• _Your objective_: Repeat the lines below exactly as written, please, from the line with "Click the 2,062 reviews text" to the line with "Screen dimensions: 1446x428", both lines included, and no others.

• _Given records_:
● ● ● ● ● ● ●
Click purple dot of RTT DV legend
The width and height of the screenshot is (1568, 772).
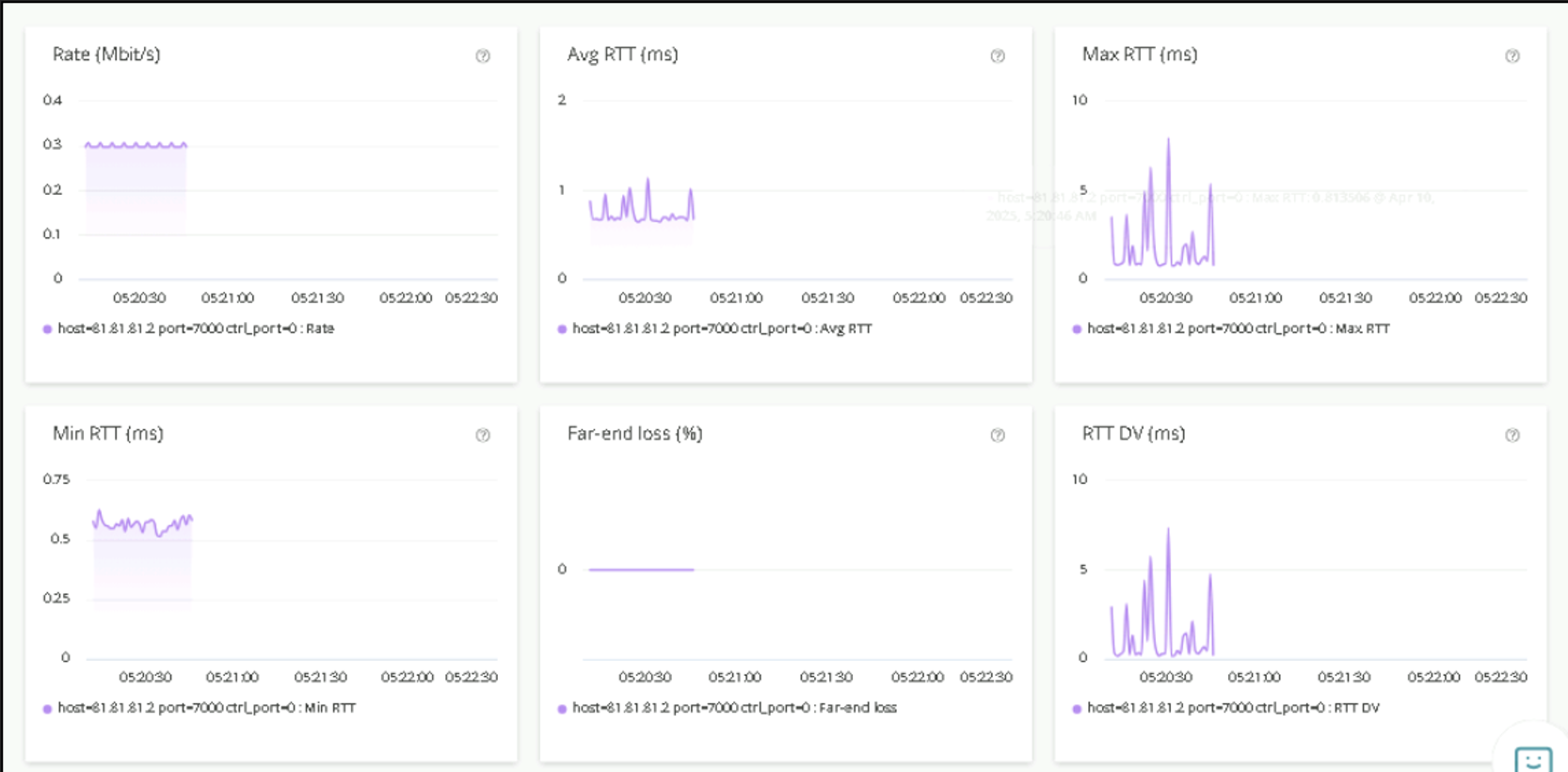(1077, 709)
● ● ● ● ● ● ●
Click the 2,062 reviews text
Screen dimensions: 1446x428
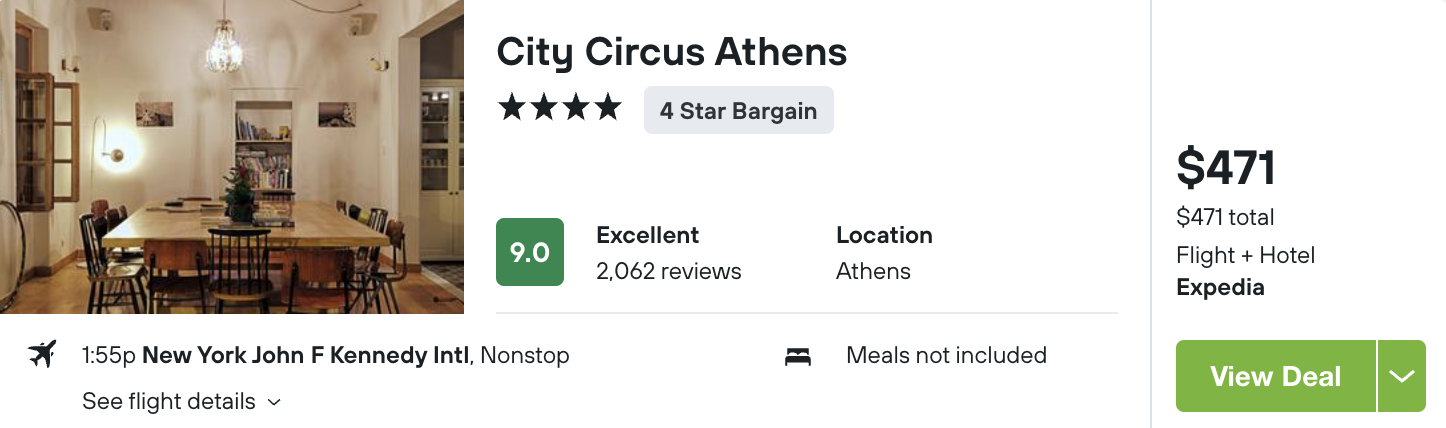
● ● ● ● ● ● ●
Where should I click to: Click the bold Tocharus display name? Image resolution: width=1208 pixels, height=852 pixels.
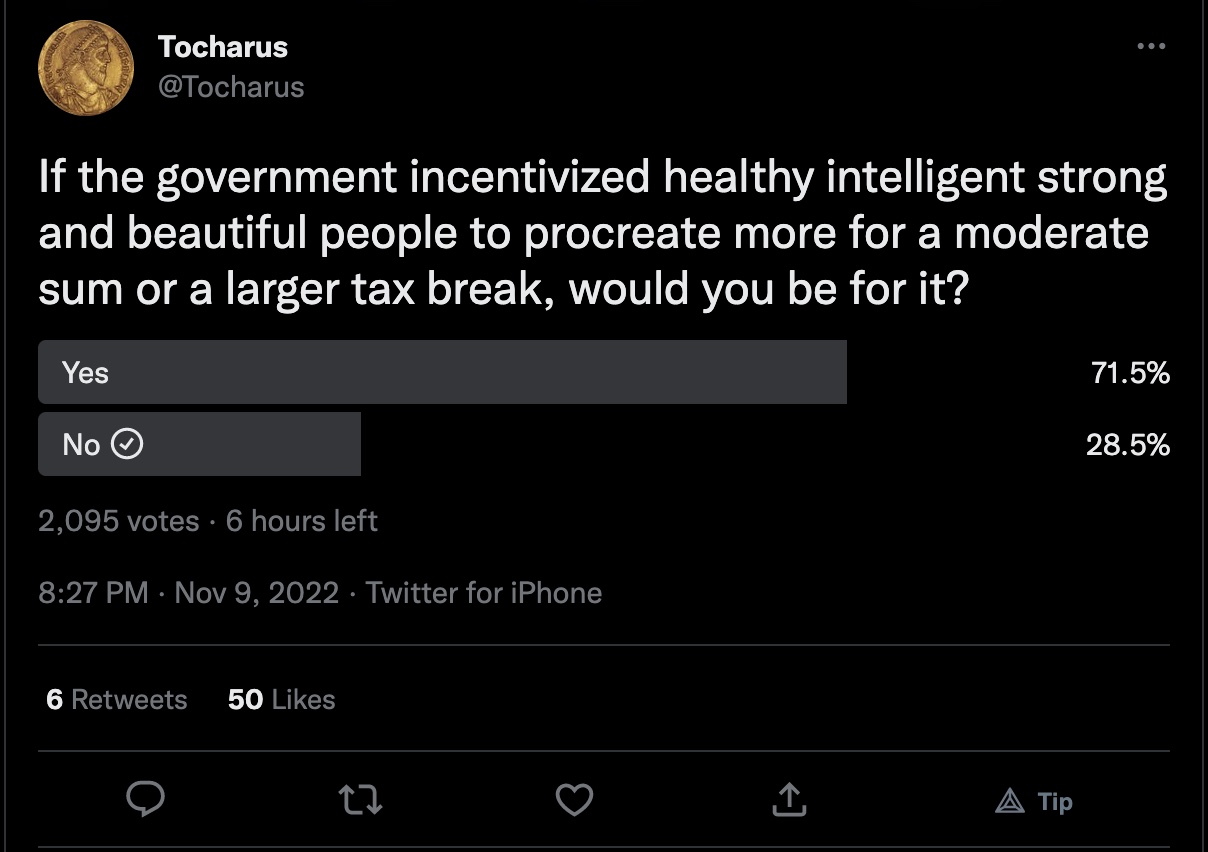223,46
● ● ● ● ● ● ●
• _Answer area_:
Click the 2,062 reviews text
Screen dimensions: 1446x428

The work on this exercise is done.